Exercise: Selfless Service
1. Read chapter 17 in To Love is to Know Me. Think about how your beliefs, values and deep, driving desires have been creating karma in your lifetime. As you read, keep a list of examples of shraddha. How is shraddha connected to selfless service? What is sadhana and how can you make your work into sadhana? According to Krishna, how should we offer help to others? What are the three kinds of yagna? What does self-sacrifice mean in this context, and why is this form of sacrifice not stupid or neurotic? What determines the difference?
2. Read chapter 13 in Return to Shiva. This will give you a deeper sense of perspective from which to view karma. A kalpa which is 4,320,000,000 years long is a day in the life of Brahma (the Creator). Yugas are ages. Four of them equals 12,000 divine years, a divine year equals 360 human years. Asuras are demons or evil tendencies in humans. Munis are sages. A manvantara is 71 yugas. So, you see, there is plenty of time. While you are reading about the Witness, consider the statement, "I am That I Am." According to the Katha Upanishad, "The one Self takes the shape of every creature in whom it is present." How will you lead your life as that "I Am?" How would you spend your power in that identification? Please note that you will not ascend to that power until you are able to use it correctly.
3. Now read chapter 18 in To Love is to Know Me. In this chapter Krishna teaches us how to live a life of love in action. Why do you think love in action takes the form of selfless service? How can you learn to see karma as a teacher? How does it teach us? What does it teach? What do feelings of alienation during sadhana portend? At the very end, what must we do? What is the ultimate renunciation?
4. Take the passage "Be Aware of Me Always" at the end of To Love is to Know Me as a passage for meditation. To do this, read it over several times before you sit and select a short phrase to memorize. When you have it memorized, sit with it and repeat it to yourself over and over allowing its meaning to sink into your consciousness. Then release it and continue to sit for a while longer in quietness. This meditation may be repeated with other segments of the passage or in other sittings with the same passage allowing it to deepen your understanding into wisdom.
Easwaran, E. (1984). To love is to know Me. Petaluma, CA: Nilgiri Press.

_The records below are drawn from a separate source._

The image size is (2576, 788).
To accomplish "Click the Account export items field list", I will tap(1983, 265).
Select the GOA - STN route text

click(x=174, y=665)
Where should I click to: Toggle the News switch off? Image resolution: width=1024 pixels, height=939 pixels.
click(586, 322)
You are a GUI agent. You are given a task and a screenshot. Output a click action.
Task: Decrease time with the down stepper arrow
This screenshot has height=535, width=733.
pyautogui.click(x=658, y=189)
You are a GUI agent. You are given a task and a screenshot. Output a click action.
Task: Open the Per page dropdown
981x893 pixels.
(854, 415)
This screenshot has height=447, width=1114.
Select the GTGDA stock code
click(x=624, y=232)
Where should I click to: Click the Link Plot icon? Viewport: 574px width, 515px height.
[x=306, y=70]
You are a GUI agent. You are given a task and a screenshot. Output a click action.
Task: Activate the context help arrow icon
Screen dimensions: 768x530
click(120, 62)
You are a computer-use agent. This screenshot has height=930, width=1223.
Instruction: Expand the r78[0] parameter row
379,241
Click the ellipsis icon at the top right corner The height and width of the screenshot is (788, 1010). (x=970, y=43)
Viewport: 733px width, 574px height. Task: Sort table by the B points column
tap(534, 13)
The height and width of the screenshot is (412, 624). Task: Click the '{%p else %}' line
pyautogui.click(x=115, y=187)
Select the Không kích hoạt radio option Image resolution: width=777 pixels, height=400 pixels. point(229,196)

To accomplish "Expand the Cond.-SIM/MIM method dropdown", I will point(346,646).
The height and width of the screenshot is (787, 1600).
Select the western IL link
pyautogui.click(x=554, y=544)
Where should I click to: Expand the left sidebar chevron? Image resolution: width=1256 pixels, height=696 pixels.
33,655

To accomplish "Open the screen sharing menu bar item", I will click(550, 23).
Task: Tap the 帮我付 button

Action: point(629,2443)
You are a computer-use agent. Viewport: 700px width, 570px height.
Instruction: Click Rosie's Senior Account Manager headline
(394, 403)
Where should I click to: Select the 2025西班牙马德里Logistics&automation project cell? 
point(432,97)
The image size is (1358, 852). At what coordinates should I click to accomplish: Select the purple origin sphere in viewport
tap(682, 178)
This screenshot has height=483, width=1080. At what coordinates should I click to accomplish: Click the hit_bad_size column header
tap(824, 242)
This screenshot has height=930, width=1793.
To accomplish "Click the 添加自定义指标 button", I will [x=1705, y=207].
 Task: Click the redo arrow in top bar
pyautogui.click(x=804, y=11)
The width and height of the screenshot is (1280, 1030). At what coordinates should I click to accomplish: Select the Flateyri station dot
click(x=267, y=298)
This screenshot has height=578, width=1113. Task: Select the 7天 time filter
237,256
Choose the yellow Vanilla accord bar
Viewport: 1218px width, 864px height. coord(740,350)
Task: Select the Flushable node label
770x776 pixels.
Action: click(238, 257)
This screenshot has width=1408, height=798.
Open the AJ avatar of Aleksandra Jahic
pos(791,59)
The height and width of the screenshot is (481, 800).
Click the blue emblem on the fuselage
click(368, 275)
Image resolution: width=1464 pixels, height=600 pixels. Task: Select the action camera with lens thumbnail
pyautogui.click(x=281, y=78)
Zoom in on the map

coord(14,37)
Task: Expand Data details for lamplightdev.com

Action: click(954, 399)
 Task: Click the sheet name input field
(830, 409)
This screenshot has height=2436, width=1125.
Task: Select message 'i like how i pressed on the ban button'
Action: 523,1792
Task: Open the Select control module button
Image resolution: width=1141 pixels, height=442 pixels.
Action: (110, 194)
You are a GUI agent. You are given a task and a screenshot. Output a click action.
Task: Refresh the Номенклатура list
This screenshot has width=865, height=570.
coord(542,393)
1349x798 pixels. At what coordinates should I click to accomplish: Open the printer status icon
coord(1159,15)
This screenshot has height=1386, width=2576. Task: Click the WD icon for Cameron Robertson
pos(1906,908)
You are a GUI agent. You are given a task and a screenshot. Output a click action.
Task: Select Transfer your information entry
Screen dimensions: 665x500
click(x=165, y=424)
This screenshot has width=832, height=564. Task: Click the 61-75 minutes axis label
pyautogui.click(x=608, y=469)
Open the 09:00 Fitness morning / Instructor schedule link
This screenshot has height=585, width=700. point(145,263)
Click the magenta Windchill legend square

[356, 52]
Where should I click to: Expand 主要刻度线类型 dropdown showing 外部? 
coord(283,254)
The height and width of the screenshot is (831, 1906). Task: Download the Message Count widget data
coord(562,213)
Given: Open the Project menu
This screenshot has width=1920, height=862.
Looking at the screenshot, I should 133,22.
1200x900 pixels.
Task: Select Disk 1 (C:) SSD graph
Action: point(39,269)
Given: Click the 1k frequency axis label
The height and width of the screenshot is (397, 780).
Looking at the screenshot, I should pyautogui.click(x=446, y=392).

Feng, G. & English, J. (Eds.) (1972). Tao te ching. New York: Vintage Books.
Ferguson, M. (1980). The aquarian conspiracy: Personal and social transformation in the 1980's. Los Angeles: Tarcher.
Iyer, R. (Ed.) (1983). Return to Shiva: From the Yoga Vasishtha Maharamayana. New York: Concord Grove Press.
Kornfield, J. (1993). A path with heart: A guide through the perils and promises of spiritual life. New York: Bantam Books.
Phillips, R. (1990). Emergence of the divine child: Healing the emotional body. Santa Fe: Bear & Co. Now republished as Windows to the soul.
Richmond, L. (1998). Work as a spiritual practice. New York: Broadway Books.
Trungpa, C. (1976). The myth of freedom and the way of meditation. Boulder: Shambhala.
In Unit XI. Karma we have seen how the law of cause and effect dictates that every action has consequences. One good way of dealing with this is to offer all work as selfless service. In Unit XII. Healing we will conclude this guidebook with suggestions for healing practices.